Write down every entry once more, exactly as it reads.
------------------------
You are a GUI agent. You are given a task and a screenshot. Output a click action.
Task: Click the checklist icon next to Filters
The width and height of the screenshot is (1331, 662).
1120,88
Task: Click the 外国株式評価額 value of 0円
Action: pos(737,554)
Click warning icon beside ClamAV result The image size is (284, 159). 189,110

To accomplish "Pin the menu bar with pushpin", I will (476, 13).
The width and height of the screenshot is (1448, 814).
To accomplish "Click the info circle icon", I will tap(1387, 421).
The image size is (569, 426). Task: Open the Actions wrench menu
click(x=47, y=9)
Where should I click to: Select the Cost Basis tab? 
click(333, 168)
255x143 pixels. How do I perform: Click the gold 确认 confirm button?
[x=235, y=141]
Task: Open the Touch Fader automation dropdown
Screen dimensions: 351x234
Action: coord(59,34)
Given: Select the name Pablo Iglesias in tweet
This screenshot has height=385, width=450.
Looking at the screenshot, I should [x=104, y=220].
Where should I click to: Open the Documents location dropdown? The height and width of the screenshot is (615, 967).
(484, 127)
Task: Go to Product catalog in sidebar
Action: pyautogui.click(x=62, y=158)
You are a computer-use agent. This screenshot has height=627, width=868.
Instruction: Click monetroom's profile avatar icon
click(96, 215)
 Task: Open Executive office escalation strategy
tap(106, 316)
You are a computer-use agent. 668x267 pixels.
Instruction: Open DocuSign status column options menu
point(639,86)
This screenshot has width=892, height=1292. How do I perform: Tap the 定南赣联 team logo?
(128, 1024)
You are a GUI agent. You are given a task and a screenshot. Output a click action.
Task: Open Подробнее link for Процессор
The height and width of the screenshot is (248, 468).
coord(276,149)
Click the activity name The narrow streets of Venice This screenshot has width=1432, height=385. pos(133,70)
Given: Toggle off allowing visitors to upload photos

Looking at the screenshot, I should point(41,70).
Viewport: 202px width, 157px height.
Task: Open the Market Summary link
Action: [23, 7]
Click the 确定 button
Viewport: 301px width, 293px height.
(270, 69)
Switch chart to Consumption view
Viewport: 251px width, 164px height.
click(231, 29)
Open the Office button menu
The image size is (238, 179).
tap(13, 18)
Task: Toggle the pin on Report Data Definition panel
------------------------
*Task result*
You are a GUI agent. You are given a task and a screenshot. Output a click action.
Task: Click the checklist icon next to Filters
The width and height of the screenshot is (1331, 662).
1120,88
Task: Click the 外国株式評価額 value of 0円
Action: pos(737,554)
Click warning icon beside ClamAV result The image size is (284, 159). 189,110

To accomplish "Pin the menu bar with pushpin", I will (476, 13).
The width and height of the screenshot is (1448, 814).
To accomplish "Click the info circle icon", I will tap(1387, 421).
The image size is (569, 426). Task: Open the Actions wrench menu
click(x=47, y=9)
Where should I click to: Select the Cost Basis tab? 
click(333, 168)
255x143 pixels. How do I perform: Click the gold 确认 confirm button?
[x=235, y=141]
Task: Open the Touch Fader automation dropdown
Screen dimensions: 351x234
Action: coord(59,34)
Given: Select the name Pablo Iglesias in tweet
This screenshot has height=385, width=450.
Looking at the screenshot, I should [x=104, y=220].
Where should I click to: Open the Documents location dropdown? The height and width of the screenshot is (615, 967).
(484, 127)
Task: Go to Product catalog in sidebar
Action: pyautogui.click(x=62, y=158)
You are a computer-use agent. This screenshot has height=627, width=868.
Instruction: Click monetroom's profile avatar icon
click(96, 215)
 Task: Open Executive office escalation strategy
tap(106, 316)
You are a computer-use agent. 668x267 pixels.
Instruction: Open DocuSign status column options menu
point(639,86)
This screenshot has width=892, height=1292. How do I perform: Tap the 定南赣联 team logo?
(128, 1024)
You are a GUI agent. You are given a task and a screenshot. Output a click action.
Task: Open Подробнее link for Процессор
The height and width of the screenshot is (248, 468).
coord(276,149)
Click the activity name The narrow streets of Venice This screenshot has width=1432, height=385. pos(133,70)
Given: Toggle off allowing visitors to upload photos

Looking at the screenshot, I should point(41,70).
Viewport: 202px width, 157px height.
Task: Open the Market Summary link
Action: [23, 7]
Click the 确定 button
Viewport: 301px width, 293px height.
(270, 69)
Switch chart to Consumption view
Viewport: 251px width, 164px height.
click(231, 29)
Open the Office button menu
The image size is (238, 179).
tap(13, 18)
Task: Toggle the pin on Report Data Definition panel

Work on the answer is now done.